*ЗАДАНИЕ*
Выпишите дословно фрагмент текста о еврейских партиях, начиная со слов «М. Соколов― Это» и заканчивая словами «культуры, а не иврит.».

*ТЕКСТ*
■ ■ ■

А. Локшин― Из идеи, что не обязательно Палестина должна быть будущим еврейского народа, а любая территория, которая сможет предоставить возможность для развития культурного, духовного, экономического развития для еврейского народа. Например, Аргентина с начала 80-х годов кроме Соединенных Штатов и Палестины, туда в Аргентину ехало немало евреев. И сейчас аргентинская еврейская община, все они выходцы из Восточной Европы. Но они достаточно сильно испанизировались.

М. Соколов― То есть, вот эта партия, она не требовала создания государства, она была согласна на какие-то автономии, да?

А. Локшин― Ну почему, она готова и на государство в перспективе, на автономию были согласны другие партии, о которых я скажу чуть позже.

Итак, мы как бы покончили с пессимистами, перейдем к оптимистам, то есть, тем партиям, которые исходили из того, что будущее еврейского народа в России и только в России, но в демократической России, России, которая будет общим домом для всех народов и конфессий. Прежде всего, конечно, сюда нужно отнести Еврейскую социал-демократическую рабочую партию.

М. Соколов― Это Бунд?

А. Локшин― Это Бунд, совершенно верно, Союз. Которая была близка к меньшевикам по программе и решительно выступала против романтической утопии сионистов. И в программе очень важное место занимал идиш, именно идиш должен стать основой и будет основой еврейской культуры, а не иврит.

То есть, эти партии между собой и до революции достаточно сильно враждовали, то есть, эта вражда происходила в публицистике, на каких-то митингах, тоже в Швейцарии между различными группировками еврейских студентов, но никак не выражала какие-то воинственные действия, что стало уже после революции, когда те же Фарейнигте, объединенная партия вошла в еврейские секции при Центральном комитете.

М. Соколов― Александр Ефимович, я хотел спросить, вот вы говорите об этих партиях, одни, скажем так, демократы, другие социалисты, но тоже демократы. А были ли правые партии религиозные? Вот сейчас они есть в Израиле. А тогда какие-то зачатки такого движения были или нет?

А. Локшин― Вряд ли можно говорить о правых партиях, сами евреи практически не входили в партию октябристов, все евреи, как говорили классики наши Ильф и Петров, все евреи левые. Евреи в основном если и входили в российские партии, то эта партия была кадетов, партия свободы, народной свободы, конституционно-демократическая партия.

Здесь можно называть партию Ахдут, или Ахдус, в таком ашкеназском произношении. Это была религиозная партия, которая сформировалась уже в 1917 году, и она прежде всего, как они говорили – каждая партия говорила, а религиозная партия особенно, было несколько религиозных группировок Петрограда и Москвы, они говорили о том, что они представляют – в общем-то, это и было так – интересы большинства еврейского народа в России, поскольку абсолютное большинство были люди религиозные, исповедовали иудаизм. Ну, обратимся дальше, если у вас нет пока вопросов.

М. Соколов― Про Бунд хорошо бы рассказать.

А. Локшин― Бундовцы разделяли взгляды меньшевиков на революцию, что царь возглавляет полуфеодальный режим, и Россия находится лишь на ранних стадиях капитализма. И настоящие марксисты – считали бундовцы – должны поддерживать буржуазный порядок, так же как считали и меньшевики, который лишь значительно позже уступит место социалистическим отношениям, социалистическому порядку. И поспешный захват власти – считали бундовцы – лишь ускорит разгром социалистической революции, так как у нее в настоящее время, то есть, в 1917 году, нет никакой ни социальной, ни экономической базы.

■ ■ ■

*СОХРАНЁННЫЕ ЗАПИСИ*
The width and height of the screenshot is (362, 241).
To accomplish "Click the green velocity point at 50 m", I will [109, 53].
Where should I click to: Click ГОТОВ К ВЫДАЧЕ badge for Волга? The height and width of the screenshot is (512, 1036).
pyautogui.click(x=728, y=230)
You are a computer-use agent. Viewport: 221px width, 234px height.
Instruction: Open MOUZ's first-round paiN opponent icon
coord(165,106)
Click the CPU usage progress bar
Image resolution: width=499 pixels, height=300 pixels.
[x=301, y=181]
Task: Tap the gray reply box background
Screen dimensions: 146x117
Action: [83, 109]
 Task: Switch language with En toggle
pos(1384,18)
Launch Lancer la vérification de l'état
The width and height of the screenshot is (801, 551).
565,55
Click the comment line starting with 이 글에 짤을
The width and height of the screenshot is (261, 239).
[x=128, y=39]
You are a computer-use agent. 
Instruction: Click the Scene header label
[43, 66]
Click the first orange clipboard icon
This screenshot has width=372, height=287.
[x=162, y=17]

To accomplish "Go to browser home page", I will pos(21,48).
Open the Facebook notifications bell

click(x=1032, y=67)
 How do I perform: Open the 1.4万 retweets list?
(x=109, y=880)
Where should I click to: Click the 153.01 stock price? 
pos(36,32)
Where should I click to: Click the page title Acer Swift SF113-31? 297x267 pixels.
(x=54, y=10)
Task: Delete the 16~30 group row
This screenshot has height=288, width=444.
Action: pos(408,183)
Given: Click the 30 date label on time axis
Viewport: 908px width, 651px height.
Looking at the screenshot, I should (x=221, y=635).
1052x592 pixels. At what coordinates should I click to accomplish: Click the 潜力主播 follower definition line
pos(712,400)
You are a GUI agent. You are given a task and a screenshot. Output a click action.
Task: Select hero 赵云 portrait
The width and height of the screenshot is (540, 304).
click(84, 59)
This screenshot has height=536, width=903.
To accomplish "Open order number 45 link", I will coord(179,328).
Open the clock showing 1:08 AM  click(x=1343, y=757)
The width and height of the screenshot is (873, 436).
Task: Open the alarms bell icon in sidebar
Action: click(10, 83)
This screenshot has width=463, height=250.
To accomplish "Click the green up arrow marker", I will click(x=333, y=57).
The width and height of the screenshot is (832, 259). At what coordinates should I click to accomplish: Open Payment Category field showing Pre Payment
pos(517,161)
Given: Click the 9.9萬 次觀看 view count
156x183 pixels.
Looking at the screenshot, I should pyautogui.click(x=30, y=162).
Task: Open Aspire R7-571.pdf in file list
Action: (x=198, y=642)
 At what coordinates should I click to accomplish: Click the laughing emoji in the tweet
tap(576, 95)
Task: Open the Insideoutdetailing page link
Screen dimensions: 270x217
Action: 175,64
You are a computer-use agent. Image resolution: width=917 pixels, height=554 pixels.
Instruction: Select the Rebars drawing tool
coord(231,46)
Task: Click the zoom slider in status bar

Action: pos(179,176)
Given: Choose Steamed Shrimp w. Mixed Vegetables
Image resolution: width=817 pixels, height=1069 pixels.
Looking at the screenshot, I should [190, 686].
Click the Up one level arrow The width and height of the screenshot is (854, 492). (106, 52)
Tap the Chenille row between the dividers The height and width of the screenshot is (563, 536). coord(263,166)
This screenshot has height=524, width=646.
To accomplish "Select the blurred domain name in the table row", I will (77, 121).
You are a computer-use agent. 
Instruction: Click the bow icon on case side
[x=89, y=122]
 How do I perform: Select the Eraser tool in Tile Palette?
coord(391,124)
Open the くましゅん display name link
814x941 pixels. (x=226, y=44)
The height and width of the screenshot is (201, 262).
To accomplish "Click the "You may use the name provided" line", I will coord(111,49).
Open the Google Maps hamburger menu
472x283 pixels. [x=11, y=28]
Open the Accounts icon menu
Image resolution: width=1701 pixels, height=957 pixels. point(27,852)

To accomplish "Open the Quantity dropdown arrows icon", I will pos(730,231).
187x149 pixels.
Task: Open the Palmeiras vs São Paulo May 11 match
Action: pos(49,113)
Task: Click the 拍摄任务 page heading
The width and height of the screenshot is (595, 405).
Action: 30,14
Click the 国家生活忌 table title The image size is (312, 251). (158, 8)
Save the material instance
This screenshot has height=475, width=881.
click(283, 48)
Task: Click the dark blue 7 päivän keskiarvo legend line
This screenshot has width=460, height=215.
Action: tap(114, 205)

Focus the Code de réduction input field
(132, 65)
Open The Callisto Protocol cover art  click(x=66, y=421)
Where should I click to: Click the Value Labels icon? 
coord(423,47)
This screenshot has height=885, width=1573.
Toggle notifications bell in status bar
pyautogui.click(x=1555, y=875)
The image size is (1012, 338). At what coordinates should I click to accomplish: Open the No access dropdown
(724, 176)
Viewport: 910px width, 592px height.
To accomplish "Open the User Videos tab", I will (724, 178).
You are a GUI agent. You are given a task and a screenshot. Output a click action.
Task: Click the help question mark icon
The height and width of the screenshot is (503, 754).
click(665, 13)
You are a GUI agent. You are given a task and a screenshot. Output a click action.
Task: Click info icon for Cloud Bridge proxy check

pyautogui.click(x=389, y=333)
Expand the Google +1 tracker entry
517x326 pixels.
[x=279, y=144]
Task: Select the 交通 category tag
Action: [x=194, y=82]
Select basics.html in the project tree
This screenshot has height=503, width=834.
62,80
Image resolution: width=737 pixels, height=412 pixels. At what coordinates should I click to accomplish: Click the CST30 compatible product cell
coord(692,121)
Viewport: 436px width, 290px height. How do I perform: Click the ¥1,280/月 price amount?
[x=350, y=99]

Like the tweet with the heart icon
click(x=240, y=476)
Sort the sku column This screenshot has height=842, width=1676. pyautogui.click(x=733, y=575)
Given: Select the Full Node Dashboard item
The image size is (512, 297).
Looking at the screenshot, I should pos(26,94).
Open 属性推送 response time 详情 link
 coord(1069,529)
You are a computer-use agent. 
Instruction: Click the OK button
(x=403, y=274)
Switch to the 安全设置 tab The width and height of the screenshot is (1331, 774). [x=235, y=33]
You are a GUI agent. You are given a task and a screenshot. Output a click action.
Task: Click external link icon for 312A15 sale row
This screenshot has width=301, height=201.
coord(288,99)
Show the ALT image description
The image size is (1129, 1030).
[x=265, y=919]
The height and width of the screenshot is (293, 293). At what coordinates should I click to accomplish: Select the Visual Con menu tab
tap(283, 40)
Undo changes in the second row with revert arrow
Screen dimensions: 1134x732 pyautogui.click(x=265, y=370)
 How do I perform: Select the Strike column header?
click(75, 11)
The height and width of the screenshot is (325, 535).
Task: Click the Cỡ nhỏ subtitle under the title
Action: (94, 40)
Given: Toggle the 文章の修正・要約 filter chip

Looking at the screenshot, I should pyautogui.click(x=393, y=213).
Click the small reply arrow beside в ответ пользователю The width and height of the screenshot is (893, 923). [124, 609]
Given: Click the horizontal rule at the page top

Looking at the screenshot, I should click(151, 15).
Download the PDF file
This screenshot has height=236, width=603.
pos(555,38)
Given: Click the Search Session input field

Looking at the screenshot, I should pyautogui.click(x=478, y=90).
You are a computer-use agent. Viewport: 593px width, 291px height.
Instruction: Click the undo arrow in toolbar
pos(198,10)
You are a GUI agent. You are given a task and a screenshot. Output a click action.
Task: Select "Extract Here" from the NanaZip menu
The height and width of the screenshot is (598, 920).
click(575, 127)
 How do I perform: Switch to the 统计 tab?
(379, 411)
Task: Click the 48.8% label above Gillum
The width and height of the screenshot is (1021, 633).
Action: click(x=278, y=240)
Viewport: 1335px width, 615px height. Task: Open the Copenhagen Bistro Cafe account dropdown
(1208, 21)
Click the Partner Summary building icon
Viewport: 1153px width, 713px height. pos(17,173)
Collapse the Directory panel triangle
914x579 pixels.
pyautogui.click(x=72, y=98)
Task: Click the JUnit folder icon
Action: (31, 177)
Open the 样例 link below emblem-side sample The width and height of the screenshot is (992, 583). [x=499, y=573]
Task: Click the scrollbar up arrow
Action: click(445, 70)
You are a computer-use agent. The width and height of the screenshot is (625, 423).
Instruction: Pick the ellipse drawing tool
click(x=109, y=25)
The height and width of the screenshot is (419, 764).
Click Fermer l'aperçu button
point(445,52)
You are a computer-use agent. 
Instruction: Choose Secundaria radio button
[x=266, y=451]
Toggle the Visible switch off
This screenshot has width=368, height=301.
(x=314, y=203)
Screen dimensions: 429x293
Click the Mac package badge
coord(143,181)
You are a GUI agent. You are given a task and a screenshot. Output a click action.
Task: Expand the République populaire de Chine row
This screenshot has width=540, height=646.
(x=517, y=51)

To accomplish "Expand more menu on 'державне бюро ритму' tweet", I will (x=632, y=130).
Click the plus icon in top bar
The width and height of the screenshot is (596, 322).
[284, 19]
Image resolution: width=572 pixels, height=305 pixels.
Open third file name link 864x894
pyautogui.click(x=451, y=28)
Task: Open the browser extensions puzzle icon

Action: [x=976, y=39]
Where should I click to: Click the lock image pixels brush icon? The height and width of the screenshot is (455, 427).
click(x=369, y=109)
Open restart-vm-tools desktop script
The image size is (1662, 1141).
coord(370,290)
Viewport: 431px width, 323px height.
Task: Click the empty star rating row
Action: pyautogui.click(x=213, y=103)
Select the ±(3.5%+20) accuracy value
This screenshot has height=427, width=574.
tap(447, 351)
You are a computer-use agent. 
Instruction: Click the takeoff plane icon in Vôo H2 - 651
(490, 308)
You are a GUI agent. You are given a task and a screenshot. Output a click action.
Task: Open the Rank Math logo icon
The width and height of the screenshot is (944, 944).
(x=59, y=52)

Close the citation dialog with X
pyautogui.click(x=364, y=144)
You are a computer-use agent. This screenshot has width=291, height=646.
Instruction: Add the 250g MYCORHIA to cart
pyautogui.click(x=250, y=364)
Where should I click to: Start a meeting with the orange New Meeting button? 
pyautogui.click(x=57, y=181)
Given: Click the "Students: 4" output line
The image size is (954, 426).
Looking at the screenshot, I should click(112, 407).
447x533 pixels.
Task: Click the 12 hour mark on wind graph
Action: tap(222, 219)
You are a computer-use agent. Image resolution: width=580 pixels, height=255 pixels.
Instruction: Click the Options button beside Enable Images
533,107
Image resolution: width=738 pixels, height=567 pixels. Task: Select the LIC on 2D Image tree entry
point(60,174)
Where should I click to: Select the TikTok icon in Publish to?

■ ■ ■

*ГОТОВЫЙ ОТВЕТ*
М. Соколов― Это Бунд?

А. Локшин― Это Бунд, совершенно верно, Союз. Которая была близка к меньшевикам по программе и решительно выступала против романтической утопии сионистов. И в программе очень важное место занимал идиш, именно идиш должен стать основой и будет основой еврейской культуры, а не иврит.